Note: Rather than write yet another article on avoiding liability, I take a brief summer vacation from that task and provide some thoughts on a topic (fees) that in one way or another has been of interest to mental health practitioners of various licensures in multiple states over a period of years. So, here’s something to think about at the beach in August! This article should not be read as being my recommendation for a particular course of action, but rather, it is solely intended to stimulate thought.
Professional associations often hear from members about their concerns that health insurers and other third-party payers inadequately pay for services rendered by professional mental health counselors, marriage and family therapists, and other licensed mental health practitioners for covered mental health or psychotherapy services under group health insurance policies and other managed care arrangements. Because of antitrust considerations (e.g., the fear of government inquiry or intervention), these concerns about the level of payment are sometimes given short shrift by professional associations. While these and other fears of government intervention may at times be overblown and unjustified, there is an exception to antitrust liability when concerns about inadequate fees are voiced in the form of legislative action (the “petitioning the government” exception).
Thus, if a state legislature or government regulatory body (e.g., a state department of insurance or managed care) dealt with a fee proposal and ultimately passed a law or regulation that mandated a certain kind or level of payment, concerns about antitrust violations quickly evaporate. Fee issues that would otherwise trigger antitrust concerns (and antitrust liability) with government regulators can be lawfully discussed when petitioning the government for the desired reforms. When such legislative action is pursued by a professional trade association, there would of necessity be discussions among members of the trade group in order to proceed in a meaningful and effective way.

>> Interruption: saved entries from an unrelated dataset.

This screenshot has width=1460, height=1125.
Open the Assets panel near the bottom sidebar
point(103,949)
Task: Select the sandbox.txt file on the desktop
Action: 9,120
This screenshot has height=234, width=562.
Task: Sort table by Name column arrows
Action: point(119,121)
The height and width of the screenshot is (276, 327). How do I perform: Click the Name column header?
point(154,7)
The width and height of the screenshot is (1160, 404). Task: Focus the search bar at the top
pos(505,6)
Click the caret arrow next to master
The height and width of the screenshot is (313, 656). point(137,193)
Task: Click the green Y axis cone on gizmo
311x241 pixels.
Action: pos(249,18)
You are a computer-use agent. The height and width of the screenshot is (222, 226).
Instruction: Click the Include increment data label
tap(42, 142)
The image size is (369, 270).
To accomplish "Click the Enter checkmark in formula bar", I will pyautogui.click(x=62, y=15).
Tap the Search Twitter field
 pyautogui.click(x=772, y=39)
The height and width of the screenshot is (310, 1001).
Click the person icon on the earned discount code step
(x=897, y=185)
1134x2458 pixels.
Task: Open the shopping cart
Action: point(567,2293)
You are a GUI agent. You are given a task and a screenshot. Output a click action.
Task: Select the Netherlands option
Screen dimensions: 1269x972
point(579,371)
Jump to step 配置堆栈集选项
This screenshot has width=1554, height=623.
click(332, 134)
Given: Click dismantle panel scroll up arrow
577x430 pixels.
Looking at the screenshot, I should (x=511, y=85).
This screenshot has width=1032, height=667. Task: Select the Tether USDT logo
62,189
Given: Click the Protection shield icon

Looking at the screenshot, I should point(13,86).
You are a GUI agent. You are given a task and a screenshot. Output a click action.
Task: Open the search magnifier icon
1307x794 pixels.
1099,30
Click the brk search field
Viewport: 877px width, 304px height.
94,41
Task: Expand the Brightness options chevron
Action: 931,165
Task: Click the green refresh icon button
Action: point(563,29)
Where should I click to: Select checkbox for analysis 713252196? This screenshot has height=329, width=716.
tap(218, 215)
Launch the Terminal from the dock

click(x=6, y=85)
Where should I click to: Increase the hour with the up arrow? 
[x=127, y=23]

For well over a decade, there has been talk by many in the insurance industry and the provider community about measuring outcomes and patient satisfaction. Current public policy thinking leans toward payment for results, for quality, or for positive outcomes (performance-based payment) rather than the more mechanical payment per procedure. What if legislation was pursued that prohibited payment differentials for covered mental health services based upon the type of license held by the state-licensed mental health practitioner? Such a proposal would be based upon the premise that each of the licensed mental health professions performs the same basic service when health care insurance is involved – that is, the diagnosis and treatment of mental disorders.
Instead, payment differentials for licensed mental health practitioners might be based upon criteria such as geographic location, the diagnosis, and the quality of care delivered. This would result in a kind of “equal pay for equal work” standard as health care public policy. With respect to the pay of women in business and industry, this same standard has drawn much support and served to educate the public about an important issue involving fairness and equity. Is it time to challenge the health care/insurance industry in a similar fashion regarding the practice of basing payment differentials upon the kind of mental health license held?
Consider the many arguments that would and could be advanced (on either side of the issue) in a debate over the wisdom of such a public policy with respect to the payment of state licensed mental health practitioners. Consider the benefits that might be realized (and the possible detriments) from a public discussion of the related issues and principles in the state legislature or before regulatory bodies. Imagine the debate surrounding the assertion that the same service is being performed by psychologists, social workers, counselors, and marriage and family therapists – that is, the diagnosis and treatment of particular mental disorders!
Some of the most important legislation, on the state and federal level, has taken multiple years before final passage and ultimate implementation. Simply getting the payment issue exposed in the public arena and challenging health insurance industry practices regarding payment may have advantages. Of course, there are possible pitfalls and numerous questions that would arise from such a proposal. Some critics might say that even if payment differentials were prohibited based upon the kind of license held, that would not prohibit insurers from paying inadequate fees to all – without discrimination! If there was agreement on the merits of the equitable principle advanced by such a proposal, the appropriate or specific manner of determining equal pay for equal work might more easily be achieved.
Some Questions to Ponder
Is such a proposal wise? Would it be fair? Would it/could it be viewed and argued that it is a selfish attempt by less qualified practitioners to level the payment playing field? Who are the supposed “less qualified” practitioners? On what basis would such an assertion (less qualified) be made and supported? Are some licensed counselors more qualified, more competent, and more effective than some psychologists? Would the implementation of this idea nevertheless leave the amount of the payments to the discretion of insurers and have no effect on the adequacy of the payments? Is the underlying goal of payment-for-performance advocates (e.g., health care policy makers) to reduce costs?
How much of psychotherapy is art and how much is science, and how does health care insurance affect the balance between art and science? Do mental health practitioners of different licensures really do the same thing? Can measurement criteria ever be developed in the mental health field that would allow for equal pay for equal work? Should there be mental health insurance coverage unlinked to the prerequisite of an existing mental disorder?